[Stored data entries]

+++

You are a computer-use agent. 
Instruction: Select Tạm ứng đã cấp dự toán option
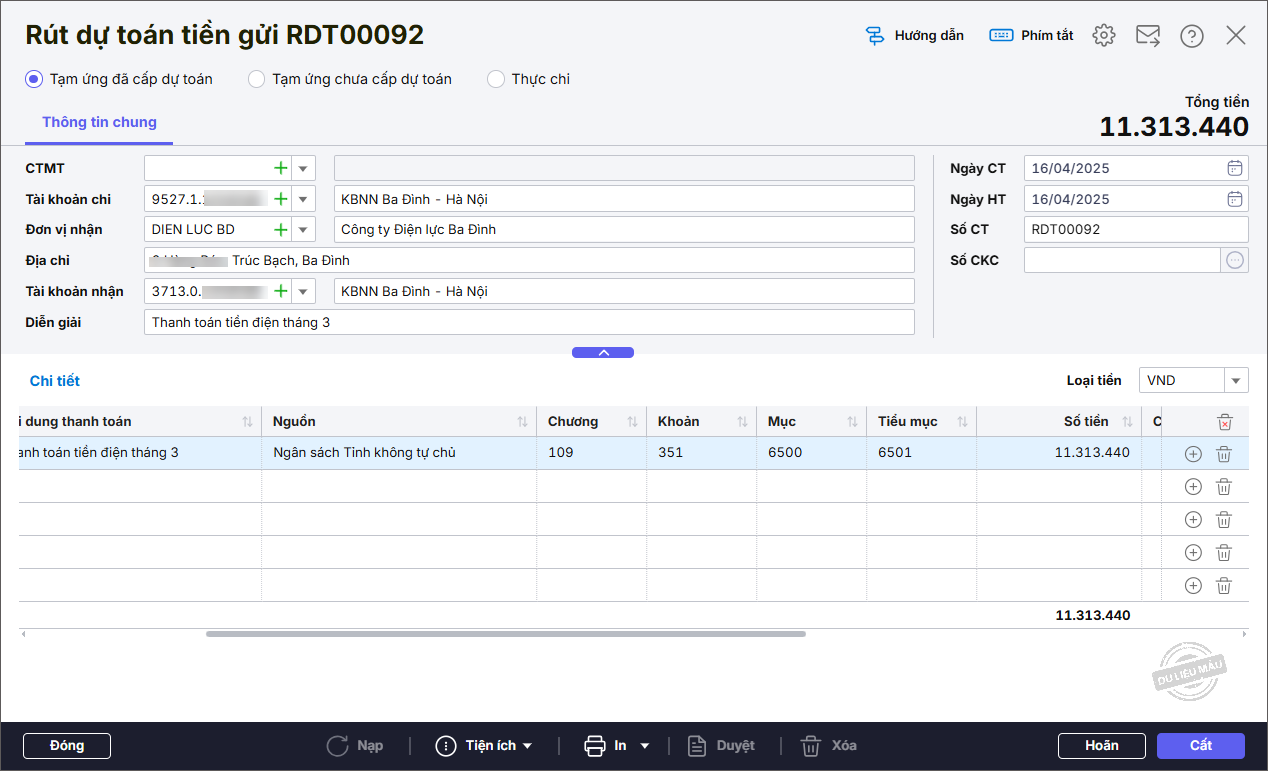(34, 79)
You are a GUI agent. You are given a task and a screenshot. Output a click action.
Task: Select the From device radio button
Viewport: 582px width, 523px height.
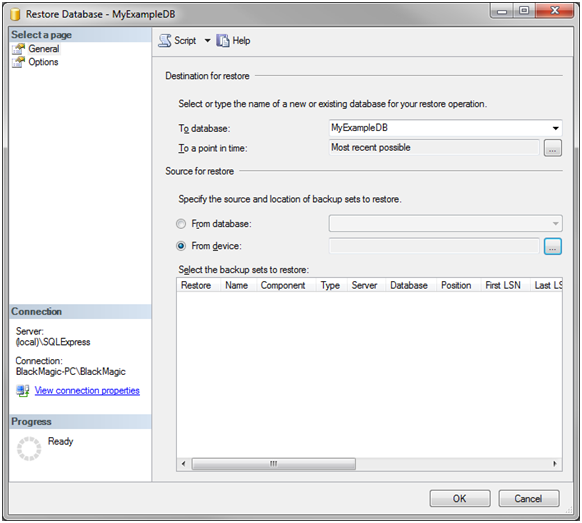click(x=181, y=246)
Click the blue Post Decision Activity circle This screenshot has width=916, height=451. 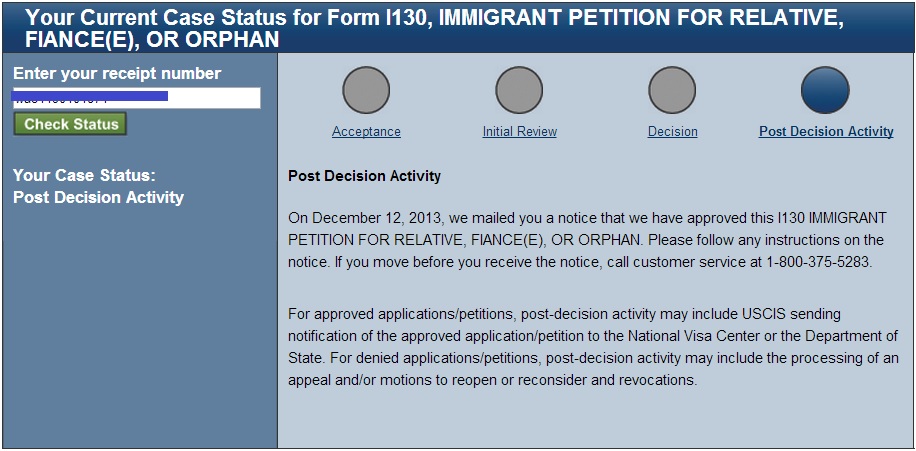(825, 90)
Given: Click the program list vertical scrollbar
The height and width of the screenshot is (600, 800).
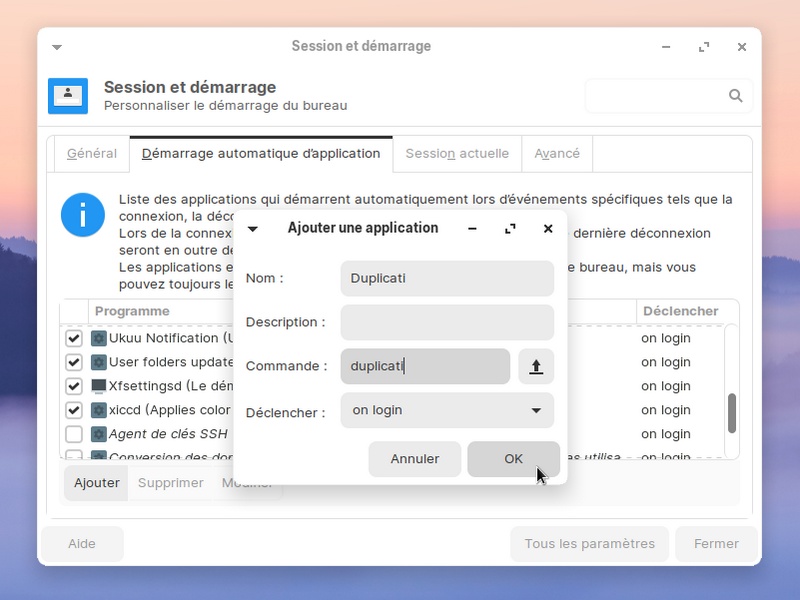Looking at the screenshot, I should point(731,412).
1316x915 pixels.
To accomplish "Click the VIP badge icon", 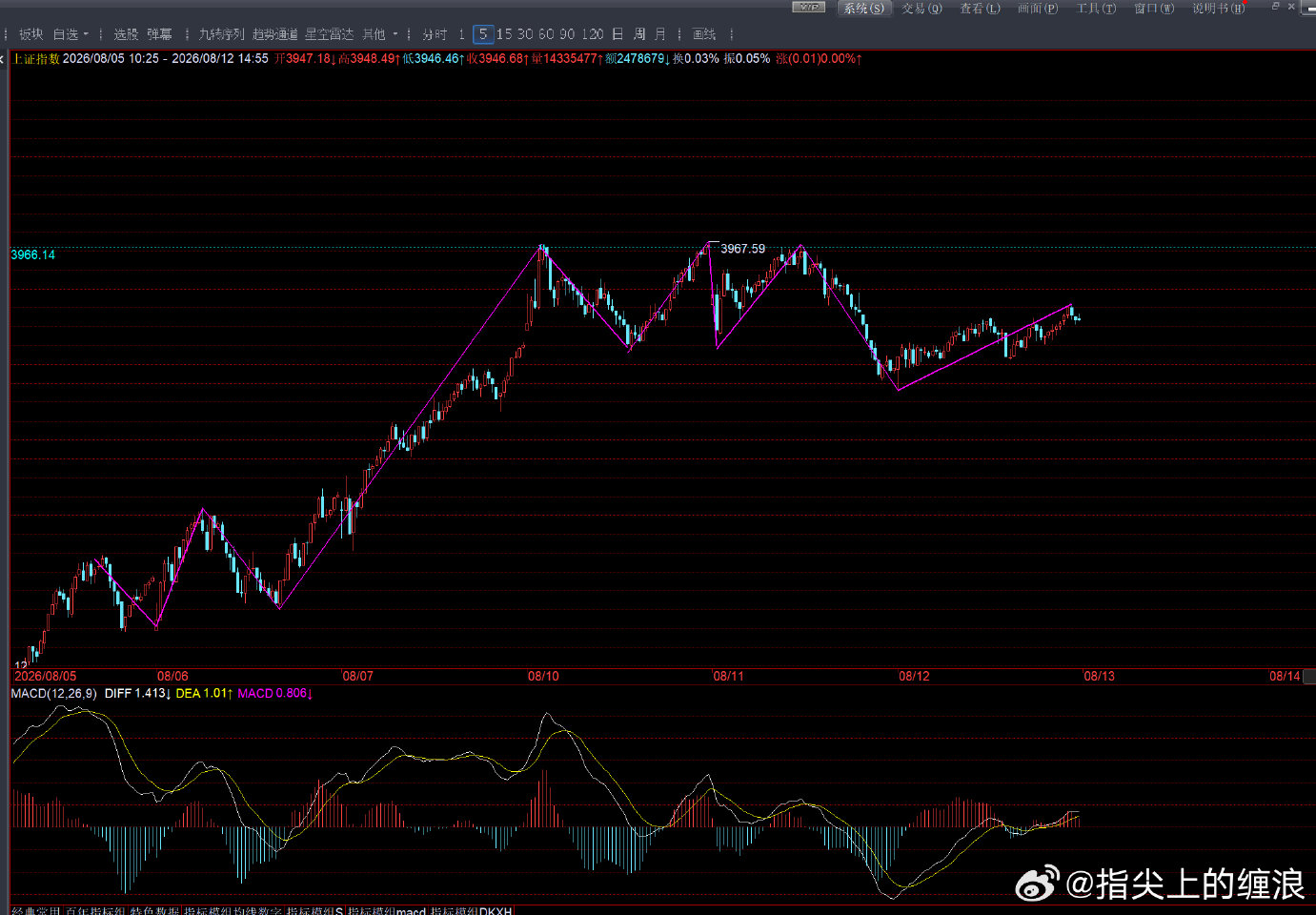I will pyautogui.click(x=808, y=8).
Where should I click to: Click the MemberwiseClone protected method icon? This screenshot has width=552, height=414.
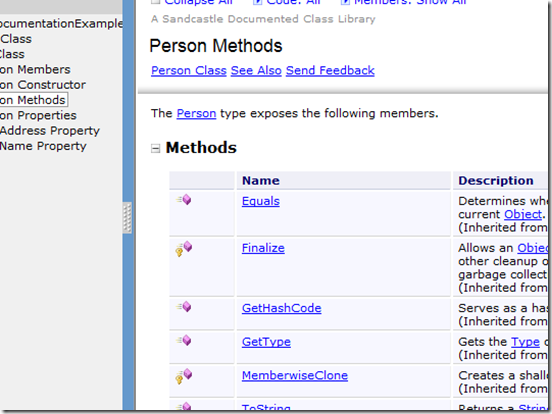click(183, 376)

+++

* **Prompt**
Copy out every line of the data where the word "agent" occurs.

* **Written response**
You are a computer-use agent. 
You are a GUI agent. You are given a task and a screenshot. Output a click action.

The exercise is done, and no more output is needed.